As he stood there now, with the light breeze lifting the hair from his forehead, his thoughts went far. He no longer regarded with horror or disgust those pagans who had once worshipped in this lonely place; rather he felt a kinship with them, feeling that they, after their manner, had been reaching out after God even as he was reaching, and the words formed on his lips: ‘They should seek the Lord, if haply they might feel after Him and find Him, though He be not far from every one of us; for in Him we live and move and have our being.’
And he thought how unreal was this fair shell of things — the mountains, the heaths, the coloured sky, the grey stones, the dips that formed the valleys beyond, the rocks of lime and sandstone, the first budding trees. And what were all these? Naught, save that in them he might descry the symbols of better things!
To study this world was but to travel in clouds, and all that was but allegories, to help us search to find what was beyond this show.
As William Mompesson thus stood silent beside the monoliths, he saw someone coming up over the heath and he knew it at once to be Thomas Stanley. And he feit an odd stir of pleasure. His roving ecstasy was checked and he thought on worldly matters; about this man’s unmerited imprisonment and how glad he would be to see him, almost as if it were a friend he welcomed. Yet the dissenter had been to him more as an enem
y.
Thomas Stanley came briskly to the spot where the Rector stood, and held out his hand.
His once florid face was sallow and seamed, his clothes, even more than formerly, used and stained, though carefully cleaned and mended. He had a wallet at his side and carried a staff.
“I am sorry,” said Mr. Mompesson frankly, “about your misfortune. I hope you do not think that I had any hand in your imprisonment.”
“I know you did not,” replied the dissenter. “It was young Jack Corbyn who set the constables upon me.”
“Jack Corbyn!” Mr. Mompesson turned aside. He wished it had not been so. Yet he had no right to blame the young man, even if he had acted over-zealously.
“I do not regret the trial I had in Derby Gaol, and I was able to be of some service to my fellow-prisoners. Therefore, grieve not for my misfortune, I never thought much of the body’s bliss and I have always lived roughly. But I had one pain, and that was that you might think I had forsaken you when the plague broke out, for even in Derby we heard of that. There was unwonted cleanliness and fumigation in the gaol, for they said the plague had come to the country and even the mountains.”
“It is over,” said Mompesson. “I believe that if you had been able, you would have come. I thought you had not heard. We lived much enclosed.” And he added with a sigh of relief, profound and deep, “It is over, God be praised.”
“Why should we praise Him for that?” asked the Puritan sombrely. “Who knows His will? Why should we praise Him that more are left in tribulation? Are not those who died happier?”

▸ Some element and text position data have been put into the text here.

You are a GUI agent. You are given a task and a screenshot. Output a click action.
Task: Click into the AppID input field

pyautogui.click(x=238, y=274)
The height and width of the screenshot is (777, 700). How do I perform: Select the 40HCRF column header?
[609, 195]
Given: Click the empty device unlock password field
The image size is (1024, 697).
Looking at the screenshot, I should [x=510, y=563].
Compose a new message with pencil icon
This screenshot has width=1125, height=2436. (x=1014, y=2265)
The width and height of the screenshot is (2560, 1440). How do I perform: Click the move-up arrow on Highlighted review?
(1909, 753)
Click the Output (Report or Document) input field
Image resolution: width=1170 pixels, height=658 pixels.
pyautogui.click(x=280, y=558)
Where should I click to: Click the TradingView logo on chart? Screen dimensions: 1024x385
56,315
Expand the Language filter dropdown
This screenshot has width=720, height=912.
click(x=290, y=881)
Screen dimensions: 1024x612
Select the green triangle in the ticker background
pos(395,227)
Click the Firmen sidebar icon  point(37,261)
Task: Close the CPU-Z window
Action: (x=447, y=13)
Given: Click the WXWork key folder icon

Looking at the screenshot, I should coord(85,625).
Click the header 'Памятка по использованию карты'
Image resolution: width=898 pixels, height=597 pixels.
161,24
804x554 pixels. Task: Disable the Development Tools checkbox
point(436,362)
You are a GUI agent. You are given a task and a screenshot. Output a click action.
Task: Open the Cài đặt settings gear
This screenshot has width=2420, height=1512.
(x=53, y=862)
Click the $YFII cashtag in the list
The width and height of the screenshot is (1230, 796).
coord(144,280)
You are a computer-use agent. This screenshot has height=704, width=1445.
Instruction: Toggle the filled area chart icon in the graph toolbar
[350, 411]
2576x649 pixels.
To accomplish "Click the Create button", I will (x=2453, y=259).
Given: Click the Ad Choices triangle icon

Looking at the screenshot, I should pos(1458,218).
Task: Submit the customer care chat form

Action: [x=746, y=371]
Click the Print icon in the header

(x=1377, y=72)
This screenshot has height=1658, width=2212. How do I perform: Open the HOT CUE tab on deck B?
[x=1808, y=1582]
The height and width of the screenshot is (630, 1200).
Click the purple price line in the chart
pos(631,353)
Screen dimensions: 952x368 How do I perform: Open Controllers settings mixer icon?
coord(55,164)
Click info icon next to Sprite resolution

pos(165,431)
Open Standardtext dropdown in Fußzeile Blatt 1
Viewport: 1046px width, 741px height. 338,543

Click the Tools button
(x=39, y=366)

“But these are rude, savage people,” replied Mr. Mompesson, “by no means fit for Heaven. They have not repented, they do not even understand the meaning of the word. I had much ado, with those who died, to bring them to a sense of their danger. Besides, humanly speaking, I had my loved ones to think of — two young women, two children. It is human love that dim’s one’s spiritual sight.”
“I think Heaven seems to you as far away, William Mompesson, as it does to your rude flock.”
“I see,” smiled the Rector, “that you still think my heart hard, bound up and asleep. You still consider me a worldly man. Perhaps I was, I admit as much. But I have had my lesson this winter. I do not think so much of gauze, stars, pearls, rainbows as once I did.”